There were Opening Ceremonies: our rendition of “Where’s Waldo?” (“Where’s Siegal?”) plus a sprinkle of the week’s news.

Then, the main event, the guts of our meetings—dual entrees: Les complaining of Cleveland sports and Arthur then trumping him, railing about every other aspect of mankind here and across the globe.

Yesterday Jerry was still busy not working, yet it was clear the world was upside down. We opened with a brief update on a bet with Art (one month of breakfasts on the Indians’ 2010 win total—I’ve got the over at 55). And, oh, the men asked about the mini-marathon in Columbus. But the topic soon shifted to an embarrassing low: fishing, soccer, NASCAR, hockey, and, (as I slithered away), Arthur spoke of hiking. Hiking!

The Kraut, alas, is going to Alaska next week. He’ll be staying in a cabin, sans TV and perhaps, heat). Spending his days parked on a boat trying to hook fish. Sitting.

“What do you do if you catch something? we asked.
“Throw it back.”

None of us could quite grasp the concept. Our friend, an educated man…a doctor, no less, pissing away all sums of money, flying to some God-forsaken lake—just to sit in moisture and mosquitoes, hoping to catch something he can then toss away.

We all laughed. And laughed. Bob, Walt, Lester, me.

“Have you ever been on the Chagrin River?”

The table offered better ideas.

I thought we’d meet at Heinen’s. We could walk the seafood aisle, pick up some packages, then place them back on the shelves. Would that not be less time-consuming? Cheaper? (No mosquitoes).

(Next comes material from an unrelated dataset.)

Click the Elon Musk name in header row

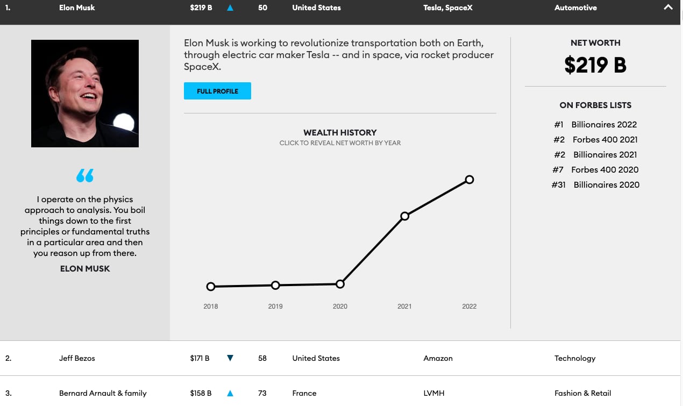(x=77, y=8)
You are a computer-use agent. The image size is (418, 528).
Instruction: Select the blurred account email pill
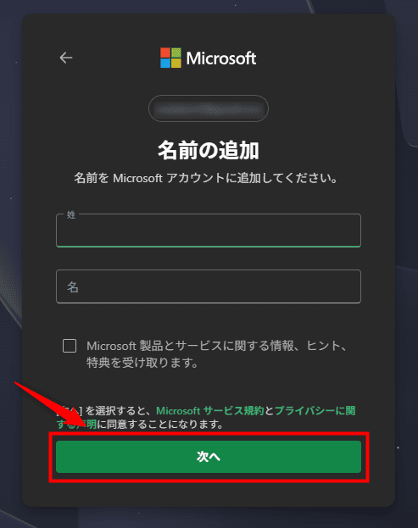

My friend had an even better idea. Les suggested we take fishing rods to the grocery, stand over the tanks, and just wait for creatures to bite. We could then, of course, drop them back—all at no charge.

Clearly none of us understood Art’s passion. Sometimes, he’d admitted, there were no fish to catch. Sometimes there WERE other animals in the area. What were we missing? Did we laugh too hard to hear the good stuff?

As the commercial used to go: This was not our father’s oldsmobile (or breakfast). No talk of Browns, no Cavs, LeBron…not even the customary inquiry of Snyder.

Arthur’s frustration growing, the discourse descended inexorably. Inquiring minds had to know:

“Kraut, do you watch hockey/” (He can’t see the puck).
“NASCAR?” (Never)

The rest of us admitted we MIGHT watch soccer. (But only the World Cup Final and only if the U.S. was in it…and again, ONLY the second half).

“You guys don’t know what you’re missing!” Art exclaimed.

Enjoying the fun, not wanting to leave, I noticed the time. It was 9:30 and the real world awaited. Still, I didn’t want to go. As the check arrived, Art sighed:

“I’ve got to buy some lures for the trip—can’t get them at Dick’s.”

There was a lull in the conversation. Kraut’s comment was my cue—time to go. I didn’t know, nor did I care what a “lure” was.

Our friend clearly had jumped the shark.